花容容一愣,点点头,到一旁坐下,仔细的思索了起来。
心中却是害怕不已。
她恍惚间才想起,自己现在处的是皇宫,面对的是皇帝和争夺皇位的皇子,她已经不再是二十一世纪那个无忧无虑的花容容了。
皇帝面上对她温和慈祥,还不是看在花容容还有一点利用价值,多次帮到了他?
如若不然,只怕早就被抓出去仗责了。
更何况,现在皇帝让自己想法子,想出来了,固然是好,自己可以免于责备,若是想不出来呢?
那些被烧掉的东西,总要有一个人来负责的,这个人除了花容容之外,还有谁会去承担?
想到这些事情,片刻之间,花容容已经冷汗淋淋。
在一旁的上官晨,虽不知道花容容心中所想,可多少也知道她会怪罪自己刚才说那除蝗虫的法子是他想的,这丫头最近总爱胡思乱想,说不定就会以为自己是故意推卸责任。
一边也帮着想法子一起解决蝗虫的事情,另一方面,也许着待会儿回去了,要怎么跟花容容解释才好。

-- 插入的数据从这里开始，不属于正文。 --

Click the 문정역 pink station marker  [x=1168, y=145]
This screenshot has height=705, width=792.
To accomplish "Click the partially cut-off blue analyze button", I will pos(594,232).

皇帝在上面慢慢的喝着茶,修剪干净的手指佯装无意的拨弄着青瓷碗盖,并没有成出声,忽然间和刚才那个慈祥的皇帝判若两人。
一时间,房间里只余袅袅往上伸去,没有一点声音。
“父皇,还有一个法子。”等了一会儿,花容容忽然眼睛一亮,看向皇帝说道。